The sense of entitlement, or in some cases aggression, that comes from some of the male students who come into the office could be more complex than just being arrogant. It could be rooted in gender roles taught to children over their course of their lives. Parents tend to, “prefer that their children adhere to traditional sex roles and are concerned when they do not” (Martin 151). From the time a child is born, gender roles are forced upon them through a hospital’s need to place a young male infant in a blue blanket, while a female baby is wrapped into a pink blanket (Witt). As young children travel through their educational journeys, the socialization of gender roles contributes to popularity and status among their peers, in addition to the segregation of the sexes.

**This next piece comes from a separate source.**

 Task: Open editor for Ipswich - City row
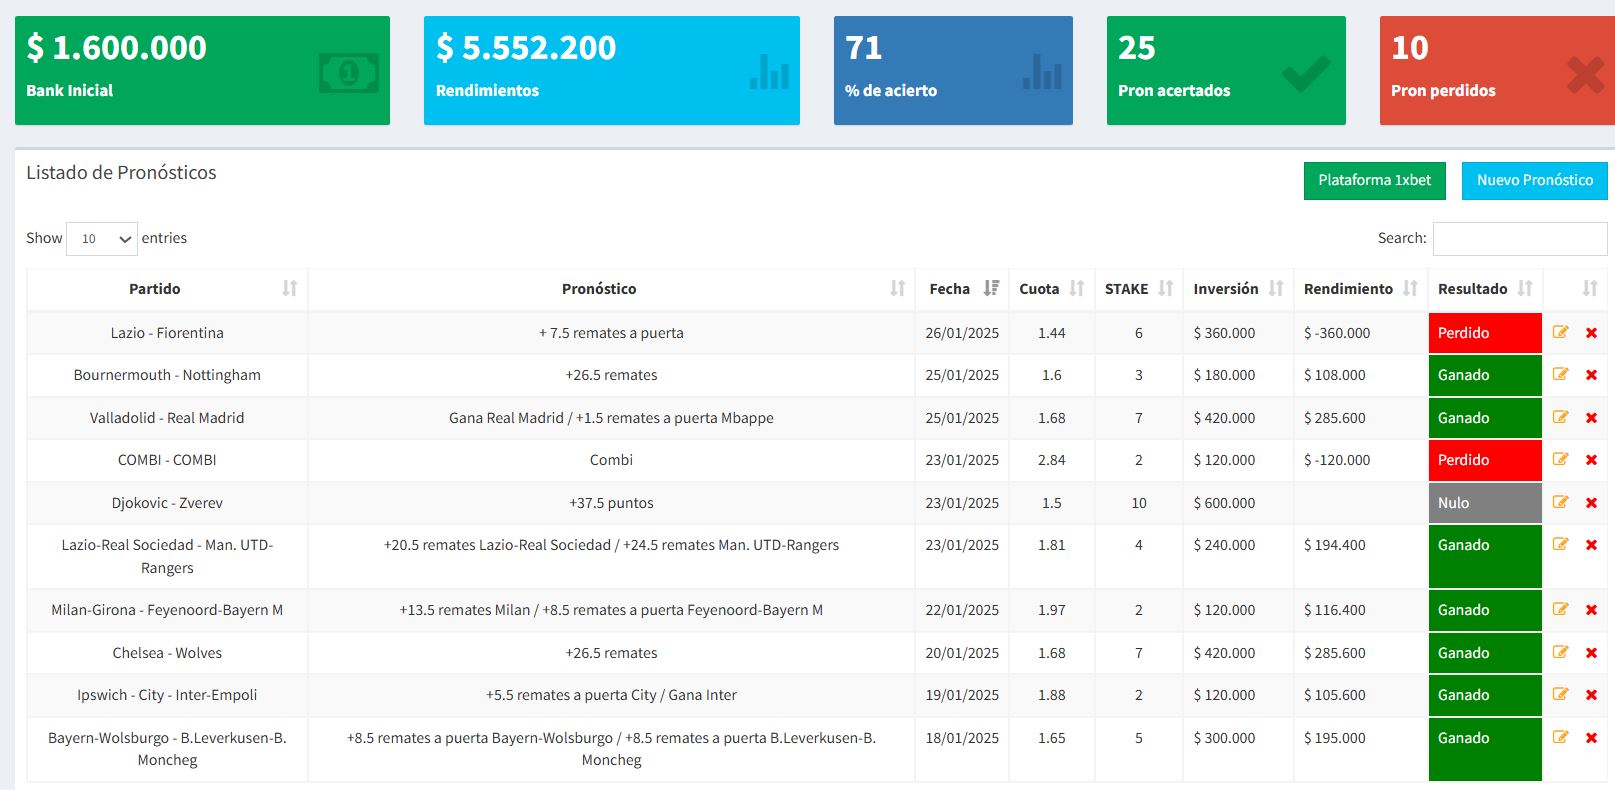pyautogui.click(x=1560, y=694)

Feminine girls are supposed to be non-confrontational with friends and instead dramatic by talking about others, mindful of others before themselves, and aspire to marriage and children. Masculine boys are encouraged to be rough in sports, unemotional, and dominant between their male and female counterparts. In the workforce, female traits are considered to be facilitative, supportive, indirect, people-oriented, collaborative, and weaker than males. Masculine traits are seen as competitive, confrontational, direct, autonomous, outcome-oriented, and stronger than females ​(Holmes). While treating women poorly is still not acceptable, “cross-sex behavior in boys generally is viewed more negatively than cross-sex behavior in girls,” girls are believed to, “eventually ‘grow out’ of their cross-sex behavior,” and “more boys than girls are referred to clinics for cross-sex behavior patterns,” so when young men act more hardheaded or aggressive, putting their behavior into context helps society understand why they may partake in the mannerisms they do (Martin 152). The challenges American society must overcome include acknowledging that the disparities between men and women exist, and actually working towards gender parity. Women are not socially, politically or economically equal to men, especially in the workplace where women earn 79% of what men make, face sexual harassment and are underrepresented in high level corporate positions. That being said, progress towards gender equality has been made over the last century with women earning the right to vote and two waves of feminism, but the country’s (and world’s) women are far from actually being equal to their male counterparts.